*GIVEN PASSAGE*
**********

Brat – Charlie XCX Review

by Jacob Garcia

Thousands of years ago, Plato suggested that if a man lived his entire life in a cave, he would believe the shadows on the wall were reality. Hundreds of years ago or something, Nietzsche said we killed intrinsic morality. Now, in the year 2024, Charli XCX, obviously well-trained in these teachings, dares to ask us a new question: “What is Brat?”

This question has puzzled many, myself included, since the album’s release in early June. Brat Summer was an inescapable phenomenon, even for those of us who may live in caves. Charli XCX has long offered us chaotic and emotional pop bangers that live on the edge of the mainstream and the underground, one such example being 2020’s How I’m Feeling Now, a manic and emotional set of songs depicting love and glamor during a once-in-a-lifetime pandemic. But even with attempts at commercial success such as 2022’s Crash, it always felt like Charli would never have her well-deserved superstar moment – until it happened with Brat, an album so infectious that even the campaign of Vice President Kamala Harris has co-signed it.

Why I personally love Brat is that it’s Charli’s best sequenced and most conceptual work yet. The album begins with ‘360’, an opener with a ringtone-worthy synth line and loads of boasts centered around her celebrity status (“I’m your favorite reference, baby”), and quickly carries this energy into ‘Club Classics’, a fast-paced anthem. As the beat drops, she sings about dancing to her own songs in the club – but also the songs of hyperpop icons such as A.G. Cook and the late and great SOPHIE, the latter of whom the song’s thick elastic bass is very reminiscent of. 

From this initial batch of songs, it’s clear that to be Brat, you have to party like crazy. But as the album progresses, a cast of dark shadows emerges. Brat’s exciting pop experimentation is underscored by many themes of body insecurity that makes much of the album feel frenetic and anxious rather than controlled and triumphant. ‘Sympathy Is A Knife’ details her aforementioned struggles to break into the mainstream and built-up resentment toward other pop girls who she longs to be like. A similar motif is revisited on ‘Girl So Confusing’, a 2000s-esque electropop house track, long rumored to be about pop icon Lorde – a rumor confirmed on the fantastic and vulnerable remix with Lorde herself. Even the album’s love letter to the underground pop scene strikes a sad note. When the album came out, I found myself fighting back tears as Charli mourned the passing of aforementioned PC Music legend SOPHIE on the ballad ‘So I’. The song takes both musical and lyrical cues from the producer’s innovative body of work but its heart lies in its message. Much like how the culture of pop music drove a wedge between Charli and Lorde, it’s implied that Charli’s idolization of SOPHIE created an artificial distance between them that she deeply regrets, making for one of the most emotionally resonant moments in Charli’s career. Like many moments on the album, it makes you question the meaning of everything.

**********

*GIVEN MATERIAL*

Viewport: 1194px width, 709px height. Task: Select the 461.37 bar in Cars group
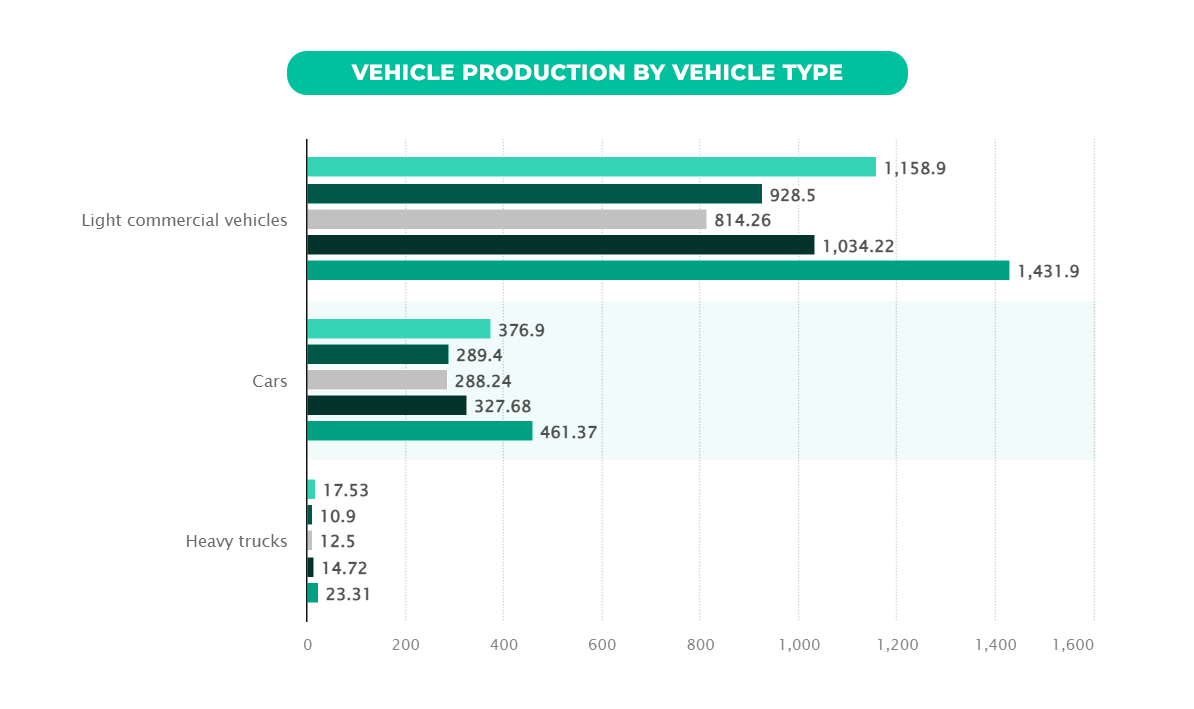(x=420, y=432)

**********

*THINGS TO DO*
A - Repeat the Brat review word for word, beginning at the words "This question has" and stopping after "has co-signed it.".
B - Which song titles does the Brat review set in single quotation marks? List every one.
C - Resume the Brat review after its final sentence, keeping its voice.

*RESULTS OF THE EXERCISE*
A -
This question has puzzled many, myself included, since the album’s release in early June. Brat Summer was an inescapable phenomenon, even for those of us who may live in caves. Charli XCX has long offered us chaotic and emotional pop bangers that live on the edge of the mainstream and the underground, one such example being 2020’s How I’m Feeling Now, a manic and emotional set of songs depicting love and glamor during a once-in-a-lifetime pandemic. But even with attempts at commercial success such as 2022’s Crash, it always felt like Charli would never have her well-deserved superstar moment – until it happened with Brat, an album so infectious that even the campaign of Vice President Kamala Harris has co-signed it.

B -
- '360'
- 'Club Classics'
- 'Sympathy Is A Knife'
- 'Girl So Confusing'
- 'So I'

C -
Though Brat has many deep pits of Nietzschean nihilism, it remains a dynamic experience of yin and yang. Everything Is Romantic, my personal favorite track on the album, depicts the beauty in the trashy and vain, and hedonistic. The song has beautiful orchestration and hard-hitting beats with verses and choruses that dramatically alternate in speed. Charli seems inspired to reflect on her lifestyle as she goes on late night drives around the beautiful Italian countryside. Charli finds she has been limited by what she can find in her party lifestyle alone, much like prisoners stuck in their caves. As Charli’s pitch-shifted vocals repeat “fall in love, again and again,” over a gorgeous sample and soaring strings, the album reaches both peak beauty and despair. There’s something neverending about Brat – as evidenced both by its status as the sound of the summer and by its closer ‘365’, a defining statement in what it means to be Brat. ‘365’ is much messier than its sister track ‘360’, it’s similarly hedonistic, but you walk away from Brat with the feeling you can do anything. There’s a distinct sense of self-love that you feel after listening to the album’s trials and tribulations. The emergent message of Brat seems to also be one of camaraderie among women. After enlightening herself by leaving the cave, she now graces us with a more epic form of partying. Perhaps, Charli is a Brat when she’s “bumping” illicit substances. But, perhaps, all one needs to be a Brat is to keep bumping Brat. I know I can’t stop being Brat.